## Data shown

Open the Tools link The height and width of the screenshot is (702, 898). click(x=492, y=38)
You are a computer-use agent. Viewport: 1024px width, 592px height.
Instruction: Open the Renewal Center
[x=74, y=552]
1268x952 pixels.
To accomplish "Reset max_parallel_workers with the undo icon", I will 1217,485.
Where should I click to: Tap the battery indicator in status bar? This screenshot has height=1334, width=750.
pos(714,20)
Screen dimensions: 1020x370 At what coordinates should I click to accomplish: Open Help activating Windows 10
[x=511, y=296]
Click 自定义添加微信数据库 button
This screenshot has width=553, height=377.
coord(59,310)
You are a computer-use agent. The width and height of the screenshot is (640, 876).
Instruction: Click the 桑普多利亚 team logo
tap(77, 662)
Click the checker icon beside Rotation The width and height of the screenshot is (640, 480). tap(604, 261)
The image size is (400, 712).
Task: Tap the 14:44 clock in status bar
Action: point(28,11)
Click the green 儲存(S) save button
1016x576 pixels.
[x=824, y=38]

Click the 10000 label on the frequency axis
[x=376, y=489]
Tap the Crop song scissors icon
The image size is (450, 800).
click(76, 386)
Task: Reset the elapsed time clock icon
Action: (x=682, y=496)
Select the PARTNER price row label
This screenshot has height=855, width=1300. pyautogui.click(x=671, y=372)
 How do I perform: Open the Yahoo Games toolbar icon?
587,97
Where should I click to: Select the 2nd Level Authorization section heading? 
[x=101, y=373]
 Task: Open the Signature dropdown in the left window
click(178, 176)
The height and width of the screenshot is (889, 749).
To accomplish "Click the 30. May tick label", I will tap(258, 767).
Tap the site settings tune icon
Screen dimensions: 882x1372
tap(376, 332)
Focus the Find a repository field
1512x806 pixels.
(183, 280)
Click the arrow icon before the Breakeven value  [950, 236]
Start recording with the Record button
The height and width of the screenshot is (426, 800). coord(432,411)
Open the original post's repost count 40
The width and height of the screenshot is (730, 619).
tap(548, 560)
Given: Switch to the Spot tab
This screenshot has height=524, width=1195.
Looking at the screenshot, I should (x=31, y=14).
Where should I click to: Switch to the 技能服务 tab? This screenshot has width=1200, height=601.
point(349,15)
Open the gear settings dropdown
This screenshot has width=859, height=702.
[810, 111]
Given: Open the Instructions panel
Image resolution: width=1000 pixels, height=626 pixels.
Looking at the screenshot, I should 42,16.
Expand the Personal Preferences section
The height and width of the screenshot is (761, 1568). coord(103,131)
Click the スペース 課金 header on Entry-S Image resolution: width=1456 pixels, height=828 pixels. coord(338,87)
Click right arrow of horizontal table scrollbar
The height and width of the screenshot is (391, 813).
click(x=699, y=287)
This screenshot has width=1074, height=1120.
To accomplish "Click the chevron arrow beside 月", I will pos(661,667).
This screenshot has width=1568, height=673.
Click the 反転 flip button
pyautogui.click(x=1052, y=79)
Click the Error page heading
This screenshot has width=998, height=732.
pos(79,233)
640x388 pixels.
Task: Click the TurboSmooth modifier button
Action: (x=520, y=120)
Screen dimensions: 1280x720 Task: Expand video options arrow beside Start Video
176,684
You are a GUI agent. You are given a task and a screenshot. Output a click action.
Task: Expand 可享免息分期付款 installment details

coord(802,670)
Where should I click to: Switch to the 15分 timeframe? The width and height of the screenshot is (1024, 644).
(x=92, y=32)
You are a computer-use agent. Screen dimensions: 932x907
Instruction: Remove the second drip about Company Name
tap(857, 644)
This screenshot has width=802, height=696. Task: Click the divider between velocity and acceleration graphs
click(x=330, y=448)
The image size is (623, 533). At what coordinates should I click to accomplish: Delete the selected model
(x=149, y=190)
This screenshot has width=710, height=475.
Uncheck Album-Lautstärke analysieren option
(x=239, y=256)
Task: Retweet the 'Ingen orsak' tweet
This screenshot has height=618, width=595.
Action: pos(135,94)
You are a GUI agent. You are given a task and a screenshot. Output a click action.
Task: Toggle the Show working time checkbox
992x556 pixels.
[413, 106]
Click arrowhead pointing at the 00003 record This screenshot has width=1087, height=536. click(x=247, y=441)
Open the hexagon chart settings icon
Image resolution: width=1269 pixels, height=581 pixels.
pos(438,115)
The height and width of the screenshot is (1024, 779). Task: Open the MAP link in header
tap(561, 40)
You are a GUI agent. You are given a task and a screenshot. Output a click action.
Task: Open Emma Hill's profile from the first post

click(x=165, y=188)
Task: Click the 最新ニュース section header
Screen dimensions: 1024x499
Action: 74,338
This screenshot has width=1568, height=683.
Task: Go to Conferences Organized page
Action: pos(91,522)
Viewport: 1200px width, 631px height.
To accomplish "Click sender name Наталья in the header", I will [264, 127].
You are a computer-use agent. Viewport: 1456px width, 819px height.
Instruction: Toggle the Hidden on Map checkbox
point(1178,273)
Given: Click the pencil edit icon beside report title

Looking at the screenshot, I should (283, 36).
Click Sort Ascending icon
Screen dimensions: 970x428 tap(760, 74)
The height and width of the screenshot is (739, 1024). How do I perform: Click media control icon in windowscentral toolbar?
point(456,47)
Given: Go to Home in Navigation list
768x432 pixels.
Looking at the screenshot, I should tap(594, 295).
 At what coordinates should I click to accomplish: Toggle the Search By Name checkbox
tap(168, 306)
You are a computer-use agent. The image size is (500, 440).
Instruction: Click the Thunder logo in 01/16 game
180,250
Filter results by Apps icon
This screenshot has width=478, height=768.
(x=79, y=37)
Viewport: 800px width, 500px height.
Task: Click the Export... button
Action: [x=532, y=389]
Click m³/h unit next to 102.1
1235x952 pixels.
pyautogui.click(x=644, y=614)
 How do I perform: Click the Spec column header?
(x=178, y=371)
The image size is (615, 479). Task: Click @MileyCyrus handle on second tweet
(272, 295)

## Aim of the exercise
Generate an exact reproduction of all entries.

## Reply
Open the Tools link The height and width of the screenshot is (702, 898). click(x=492, y=38)
You are a computer-use agent. Viewport: 1024px width, 592px height.
Instruction: Open the Renewal Center
[x=74, y=552]
1268x952 pixels.
To accomplish "Reset max_parallel_workers with the undo icon", I will 1217,485.
Where should I click to: Tap the battery indicator in status bar? This screenshot has height=1334, width=750.
pos(714,20)
Screen dimensions: 1020x370 At what coordinates should I click to accomplish: Open Help activating Windows 10
[x=511, y=296]
Click 自定义添加微信数据库 button
This screenshot has width=553, height=377.
coord(59,310)
You are a computer-use agent. The width and height of the screenshot is (640, 876).
Instruction: Click the 桑普多利亚 team logo
tap(77, 662)
Click the checker icon beside Rotation The width and height of the screenshot is (640, 480). tap(604, 261)
The image size is (400, 712).
Task: Tap the 14:44 clock in status bar
Action: point(28,11)
Click the green 儲存(S) save button
1016x576 pixels.
[x=824, y=38]

Click the 10000 label on the frequency axis
[x=376, y=489]
Tap the Crop song scissors icon
The image size is (450, 800).
click(76, 386)
Task: Reset the elapsed time clock icon
Action: (x=682, y=496)
Select the PARTNER price row label
This screenshot has height=855, width=1300. pyautogui.click(x=671, y=372)
 How do I perform: Open the Yahoo Games toolbar icon?
587,97
Where should I click to: Select the 2nd Level Authorization section heading? 
[x=101, y=373]
 Task: Open the Signature dropdown in the left window
click(178, 176)
The height and width of the screenshot is (889, 749).
To accomplish "Click the 30. May tick label", I will tap(258, 767).
Tap the site settings tune icon
Screen dimensions: 882x1372
tap(376, 332)
Focus the Find a repository field
1512x806 pixels.
(183, 280)
Click the arrow icon before the Breakeven value  [950, 236]
Start recording with the Record button
The height and width of the screenshot is (426, 800). coord(432,411)
Open the original post's repost count 40
The width and height of the screenshot is (730, 619).
tap(548, 560)
Given: Switch to the Spot tab
This screenshot has height=524, width=1195.
Looking at the screenshot, I should (x=31, y=14).
Where should I click to: Switch to the 技能服务 tab? This screenshot has width=1200, height=601.
point(349,15)
Open the gear settings dropdown
This screenshot has width=859, height=702.
[810, 111]
Given: Open the Instructions panel
Image resolution: width=1000 pixels, height=626 pixels.
Looking at the screenshot, I should 42,16.
Expand the Personal Preferences section
The height and width of the screenshot is (761, 1568). coord(103,131)
Click the スペース 課金 header on Entry-S Image resolution: width=1456 pixels, height=828 pixels. coord(338,87)
Click right arrow of horizontal table scrollbar
The height and width of the screenshot is (391, 813).
click(x=699, y=287)
This screenshot has width=1074, height=1120.
To accomplish "Click the chevron arrow beside 月", I will pos(661,667).
This screenshot has width=1568, height=673.
Click the 反転 flip button
pyautogui.click(x=1052, y=79)
Click the Error page heading
This screenshot has width=998, height=732.
pos(79,233)
640x388 pixels.
Task: Click the TurboSmooth modifier button
Action: (x=520, y=120)
Screen dimensions: 1280x720 Task: Expand video options arrow beside Start Video
176,684
You are a GUI agent. You are given a task and a screenshot. Output a click action.
Task: Expand 可享免息分期付款 installment details

coord(802,670)
Where should I click to: Switch to the 15分 timeframe? The width and height of the screenshot is (1024, 644).
(x=92, y=32)
You are a computer-use agent. Screen dimensions: 932x907
Instruction: Remove the second drip about Company Name
tap(857, 644)
This screenshot has width=802, height=696. Task: Click the divider between velocity and acceleration graphs
click(x=330, y=448)
The image size is (623, 533). At what coordinates should I click to accomplish: Delete the selected model
(x=149, y=190)
This screenshot has width=710, height=475.
Uncheck Album-Lautstärke analysieren option
(x=239, y=256)
Task: Retweet the 'Ingen orsak' tweet
This screenshot has height=618, width=595.
Action: pos(135,94)
You are a GUI agent. You are given a task and a screenshot. Output a click action.
Task: Toggle the Show working time checkbox
992x556 pixels.
[413, 106]
Click arrowhead pointing at the 00003 record This screenshot has width=1087, height=536. click(x=247, y=441)
Open the hexagon chart settings icon
Image resolution: width=1269 pixels, height=581 pixels.
pos(438,115)
The height and width of the screenshot is (1024, 779). Task: Open the MAP link in header
tap(561, 40)
You are a GUI agent. You are given a task and a screenshot. Output a click action.
Task: Open Emma Hill's profile from the first post

click(x=165, y=188)
Task: Click the 最新ニュース section header
Screen dimensions: 1024x499
Action: 74,338
This screenshot has width=1568, height=683.
Task: Go to Conferences Organized page
Action: pos(91,522)
Viewport: 1200px width, 631px height.
To accomplish "Click sender name Наталья in the header", I will [264, 127].
You are a computer-use agent. Viewport: 1456px width, 819px height.
Instruction: Toggle the Hidden on Map checkbox
point(1178,273)
Given: Click the pencil edit icon beside report title

Looking at the screenshot, I should (283, 36).
Click Sort Ascending icon
Screen dimensions: 970x428 tap(760, 74)
The height and width of the screenshot is (739, 1024). How do I perform: Click media control icon in windowscentral toolbar?
point(456,47)
Given: Go to Home in Navigation list
768x432 pixels.
Looking at the screenshot, I should tap(594, 295).
 At what coordinates should I click to accomplish: Toggle the Search By Name checkbox
tap(168, 306)
You are a computer-use agent. The image size is (500, 440).
Instruction: Click the Thunder logo in 01/16 game
180,250
Filter results by Apps icon
This screenshot has width=478, height=768.
(x=79, y=37)
Viewport: 800px width, 500px height.
Task: Click the Export... button
Action: [x=532, y=389]
Click m³/h unit next to 102.1
1235x952 pixels.
pyautogui.click(x=644, y=614)
 How do I perform: Click the Spec column header?
(x=178, y=371)
The image size is (615, 479). Task: Click @MileyCyrus handle on second tweet
(272, 295)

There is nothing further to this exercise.